Mason Wray
- How We Are
- Jun 9, 2020
- 2 min read

The Oxford Swim Club is less the country club that the name evokes, and more a simple, rectangular, neighborhood pool with a six-foot wooden fence running its perimeter. The pool remains, however, a club in the sense that access is only granted in return for several hundred dollars of membership dues per season, not to mention a one time joining fee. From my apartment’s back deck on the other side of a two-lane road, I can easily peer over the fence as if I’ve paid for some lesser degree of access; the “look but don’t touch” level. Like every June first, the newly filled water reflects lazy ribbons of light onto the underside of overhanging branches. Like every June first, dozens of mothers tan in dozens of crowded white lounge chairs, sipping iced chardonnay from thermoses that perfunctorily disguise their contents. Children splash in gaggles around the diving board or dive into each other on the volleyball court. Unlike every other June first though, the state of Mississippi, where the Oxford Swim Club and my apartment are both located, just experienced 439 new cases of COVID-19 in one day, the state’s highest to-date since the pandemic began.

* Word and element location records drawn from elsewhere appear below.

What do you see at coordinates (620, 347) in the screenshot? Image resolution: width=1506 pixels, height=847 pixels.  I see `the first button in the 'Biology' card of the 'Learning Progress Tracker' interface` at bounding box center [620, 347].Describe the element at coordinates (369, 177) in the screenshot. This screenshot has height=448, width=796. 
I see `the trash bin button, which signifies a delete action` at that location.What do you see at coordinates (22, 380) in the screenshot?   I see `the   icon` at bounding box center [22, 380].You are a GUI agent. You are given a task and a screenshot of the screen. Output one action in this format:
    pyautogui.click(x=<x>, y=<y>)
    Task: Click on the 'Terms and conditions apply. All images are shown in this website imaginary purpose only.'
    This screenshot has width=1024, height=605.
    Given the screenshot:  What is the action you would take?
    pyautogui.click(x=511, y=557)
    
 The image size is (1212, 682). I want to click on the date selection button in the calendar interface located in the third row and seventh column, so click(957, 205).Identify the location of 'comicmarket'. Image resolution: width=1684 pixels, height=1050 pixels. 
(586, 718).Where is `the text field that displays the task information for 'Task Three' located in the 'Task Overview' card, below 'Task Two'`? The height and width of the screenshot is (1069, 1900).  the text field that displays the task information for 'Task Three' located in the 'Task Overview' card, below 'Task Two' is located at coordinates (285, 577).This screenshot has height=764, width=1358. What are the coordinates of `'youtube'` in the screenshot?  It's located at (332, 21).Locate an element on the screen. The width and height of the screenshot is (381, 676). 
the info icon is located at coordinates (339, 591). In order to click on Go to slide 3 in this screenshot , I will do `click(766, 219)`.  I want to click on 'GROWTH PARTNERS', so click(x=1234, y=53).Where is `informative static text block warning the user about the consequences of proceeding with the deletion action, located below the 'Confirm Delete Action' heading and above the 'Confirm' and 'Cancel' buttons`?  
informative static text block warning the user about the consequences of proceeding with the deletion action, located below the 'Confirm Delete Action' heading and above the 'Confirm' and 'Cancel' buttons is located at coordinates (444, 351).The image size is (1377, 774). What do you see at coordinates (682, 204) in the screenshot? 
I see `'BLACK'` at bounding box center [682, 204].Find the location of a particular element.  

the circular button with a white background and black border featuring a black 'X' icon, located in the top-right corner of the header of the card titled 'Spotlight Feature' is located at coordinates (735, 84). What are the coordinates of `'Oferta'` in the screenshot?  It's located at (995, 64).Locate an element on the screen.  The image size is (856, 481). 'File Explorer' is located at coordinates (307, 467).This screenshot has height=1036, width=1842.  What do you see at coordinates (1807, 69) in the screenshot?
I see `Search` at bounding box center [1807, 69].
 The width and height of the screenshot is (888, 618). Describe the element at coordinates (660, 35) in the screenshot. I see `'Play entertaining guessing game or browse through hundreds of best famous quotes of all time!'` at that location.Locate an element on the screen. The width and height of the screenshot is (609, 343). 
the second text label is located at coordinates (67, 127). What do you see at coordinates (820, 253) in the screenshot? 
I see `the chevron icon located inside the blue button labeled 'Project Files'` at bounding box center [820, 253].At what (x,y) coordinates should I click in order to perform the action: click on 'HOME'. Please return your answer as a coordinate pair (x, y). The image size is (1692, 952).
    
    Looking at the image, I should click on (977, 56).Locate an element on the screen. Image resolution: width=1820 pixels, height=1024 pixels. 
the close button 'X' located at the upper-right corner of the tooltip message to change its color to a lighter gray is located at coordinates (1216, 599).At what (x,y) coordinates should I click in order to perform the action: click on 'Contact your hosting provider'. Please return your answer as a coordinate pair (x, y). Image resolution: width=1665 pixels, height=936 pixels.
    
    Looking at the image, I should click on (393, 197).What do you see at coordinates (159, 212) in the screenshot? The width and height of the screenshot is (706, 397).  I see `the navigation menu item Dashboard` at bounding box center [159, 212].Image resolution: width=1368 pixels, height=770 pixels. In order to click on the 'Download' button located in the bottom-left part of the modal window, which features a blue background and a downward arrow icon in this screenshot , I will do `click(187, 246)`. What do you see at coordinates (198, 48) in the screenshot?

Some other states experienced early virus spikes. However, Mississippi’s case count has slowly climbed over the past three months. The bar graph showing new, daily cases looks like a deceptive hill you might encounter on a run; in the overeager gusto of an early morning, you could underestimate its pedestrian grade, but it just keeps going, and going, and going. And yet, this week, the Oxford Swim Club, along with a slew of other bars, clothing stores and restaurants around town, opened for summer. And yet still I sit here on my deck, alone, shirtless, wearing the same plaid pajamas I’ve hardly taken off since March, my bangs overgrown in my eyes, wondering whose the crazy one? I know who the moms over at the pool would choose.
There was a unique sort of collective anxiety just a few weeks ago when all the streets and storefronts in our town stood quiet and vacant. It was uniquely disturbing to witness for many reasons, not least of which were the deaths and the dangers that quiet embodied. And yet, in some ways, this new period of “awakening” feels more alienating in its Orwellian doublethink. Despite the numbers (greater here than ever), and the danger to everyone (but mostly poor, black and brown Mississippians as the statistics have shown again and again), the Oxford Swim Club across the two-lane road excitedly yells everything is ok. I want to believe it. The almost exclusively well-off, white crowds sip their concealed spritzers as if at a thronged victory party, potentially enabling new vectors for the virus to take the most vulnerable from us.
Today I ate canned black beans (again) with eggs for breakfast after another night of anxious half-sleep. On NPR, stories played of protests raging all over the country. In the background, protesters chanted the names of those who had died due to the insidious workings of systemic injustice. On the other side of the wooden fence, someone dove into clear blue of the deep end.
Dear Mason,
The bars, restaurants, and pools are yelling "everything is OK." I would like to do a study of how easily we can deceive ourselves. I would also like to be at the pool. Really, people put Chardonnay in their cups with ice and bring it to the pool? I swear, I need some how-to-be-a-mom lessons. I guess I could put wine in a thermos cup and sit on my deck and think about everything being OK in a new and different way.